Leaving Church
- Brian Flory
- Dec 12, 2022
- 2 min read
On August 26, I concluded nearly 15 years as a Pastor at Beacon Heights Church of the Brethren. This tenure follows another 8 plus years earlier in my career as Pastor of

Ambler Church in eastern Pennsylvania. This follows several years of working in other churches as a seminary intern, while also obtaining my master’s degree, my bachelor’s degree, and being active in church life as a child and teenager. The Christian church, primarily the Church of the Brethren, has been part of my whole life thus far. It is a challenge for me to imagine my life outside of being so intricately involved with the church. But that’s where I’m being ‘called’.
I’ve been re-reading Leaving Church, by Dr.
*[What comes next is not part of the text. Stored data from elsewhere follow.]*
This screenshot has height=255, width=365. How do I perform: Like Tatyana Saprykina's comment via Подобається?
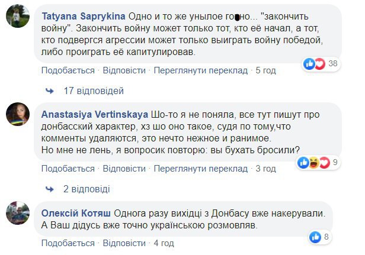click(x=68, y=70)
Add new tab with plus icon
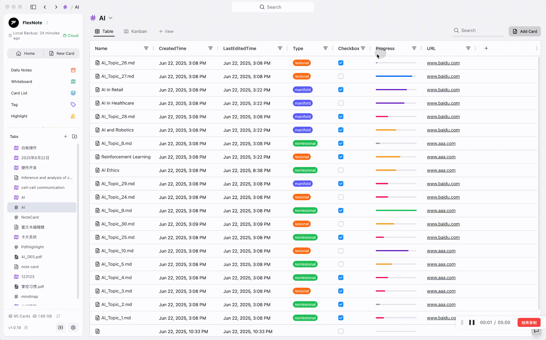The height and width of the screenshot is (340, 546). [x=66, y=137]
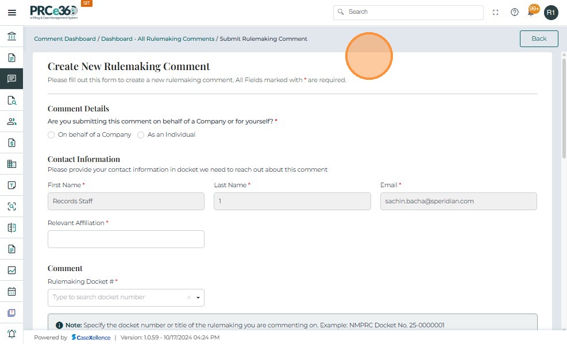Toggle fullscreen mode icon

click(x=496, y=12)
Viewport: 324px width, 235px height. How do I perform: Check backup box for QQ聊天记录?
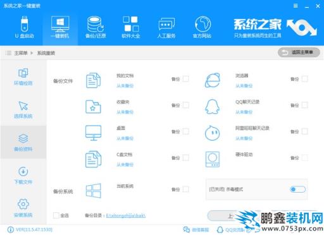[x=304, y=105]
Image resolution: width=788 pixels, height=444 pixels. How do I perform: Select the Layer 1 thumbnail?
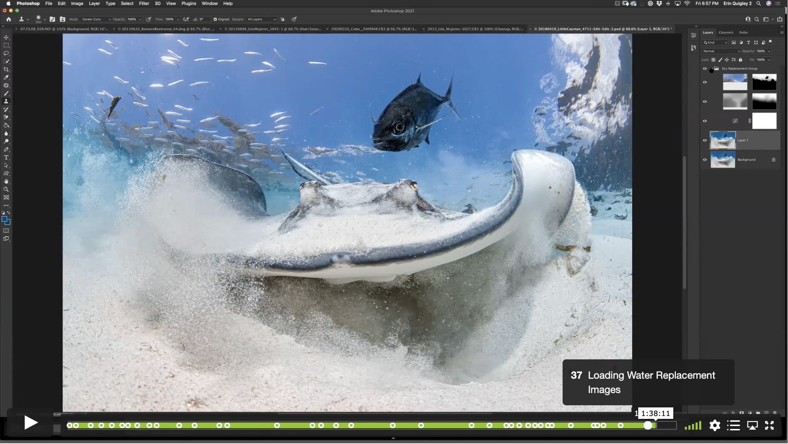pos(723,141)
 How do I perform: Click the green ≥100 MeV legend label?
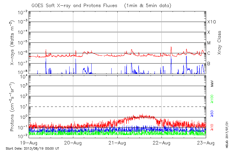pos(212,100)
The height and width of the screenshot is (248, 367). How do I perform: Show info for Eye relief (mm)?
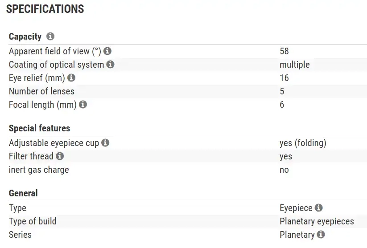[x=71, y=78]
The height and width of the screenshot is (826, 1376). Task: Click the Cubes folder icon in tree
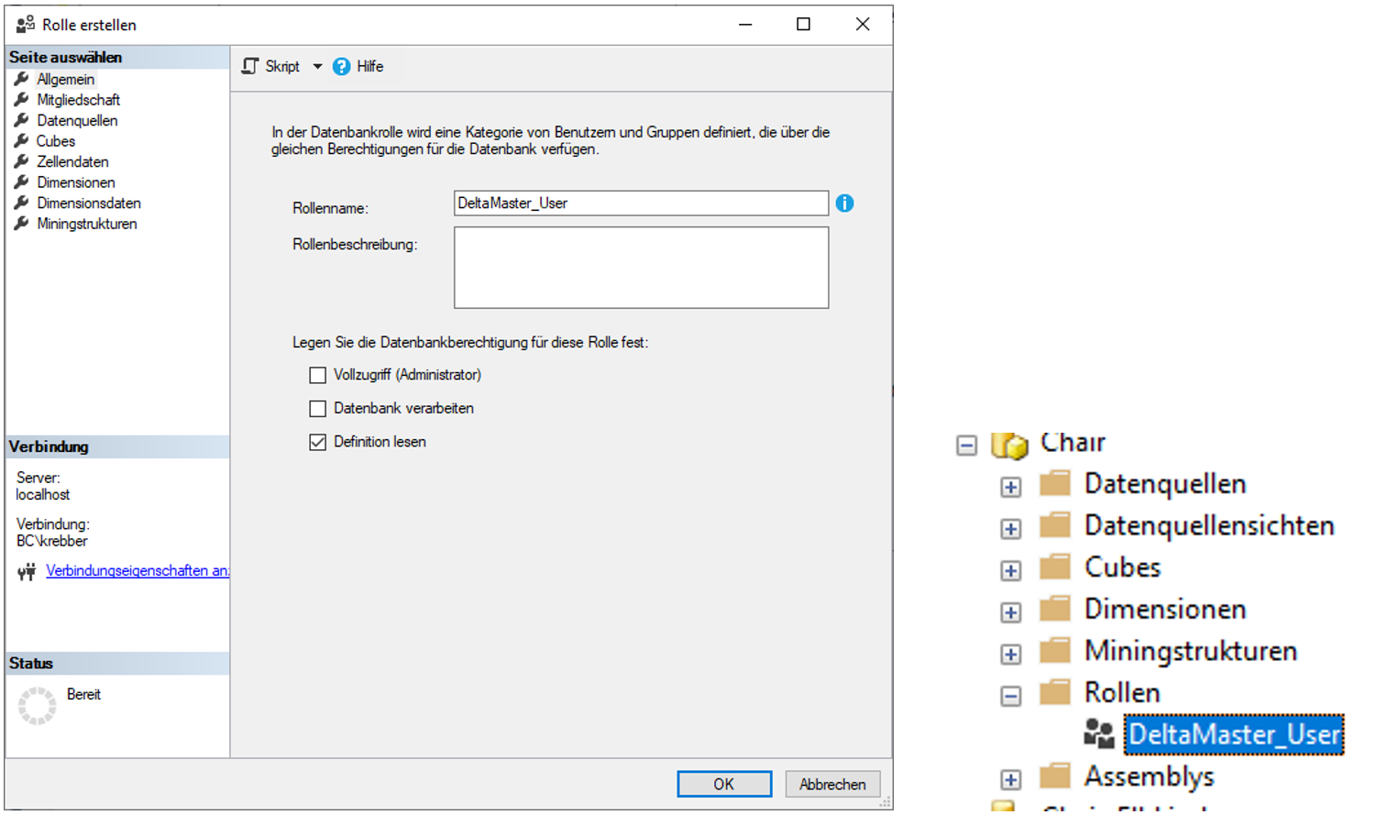tap(1055, 567)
Barbara Brown Taylor. I find Dr. Brown Taylor’s writings speak to my soul in a way other writers don’t. This book chronicles her life in church, both what drew her in and what led her to leave. I appreciated her reflections when the first time I read the book years ago. I am living them now, and her words are a balm for my weary mind, body, and spirit. Pandemic pastoring is exhausting, but the fatigue I feel is much broader and deeper than the past 2.5 years alone.
Brown Taylor writes of the seductive danger of letting the church define what she calls the ‘Divine Presence’ in one’s own life. For those of us called to ministry, it is tempting to make Church and God one entity, and to devote one’s life to Church service, believing that automatically means we are serving God. If not self-differentiated well, this morphing can lead to compassion fatigue, as ministry is a vocation where the needs are many and unending, but the time and energy of clergy to meet those needs is finite. That’s why clergy frequently work well beyond ‘full time’ and in the most toxic church settings (which I’ve thankfully avoided), clergy are basically told their ‘calling’ was to be suppliant victims of their church’s abusive expectations.
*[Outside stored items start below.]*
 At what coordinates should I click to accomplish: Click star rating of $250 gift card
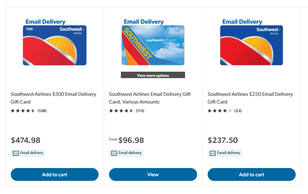(x=220, y=111)
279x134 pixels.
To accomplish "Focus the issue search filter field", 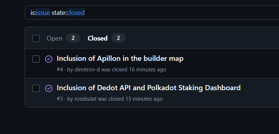I will pos(152,12).
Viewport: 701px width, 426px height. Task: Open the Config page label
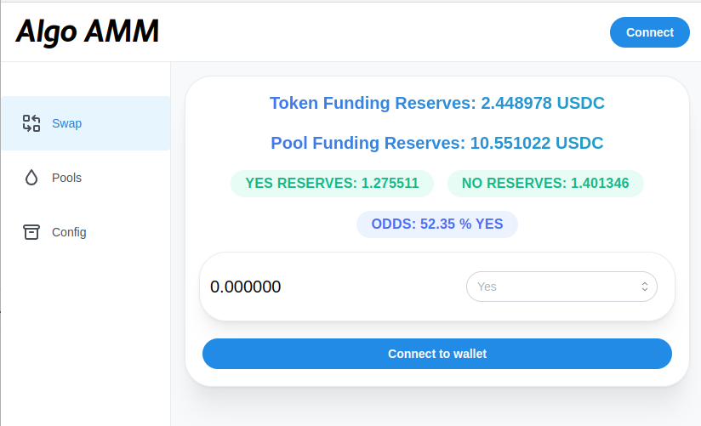[x=69, y=232]
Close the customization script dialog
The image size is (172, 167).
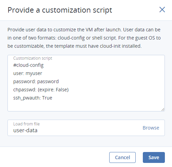pos(162,10)
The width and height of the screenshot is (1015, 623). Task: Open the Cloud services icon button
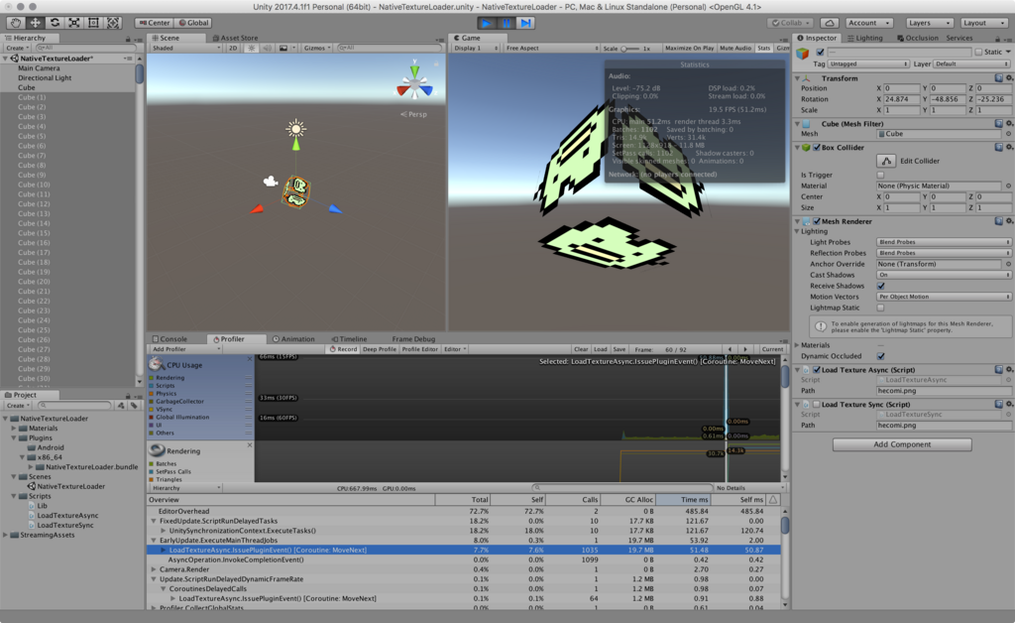[829, 23]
I have been asked repeatedly if some event/action/decision happened to cause me to leave Beacon Heights. The question is understandable and the answer is a clear ‘no’.
I am leaving church in order to rediscover my own connection with the ‘Divine Presence’ in the best ways I know how, and I cannot continue to do that while employed in Christian ministry. I am leaving church in order to deepen my own understanding of God and to test my gifts, skills, and capabilities in new ways. I am leaving church because the ‘call’ to do so is clear and palpable. God is in this. I don’t know how or where, exactly. All I can do is to have faith.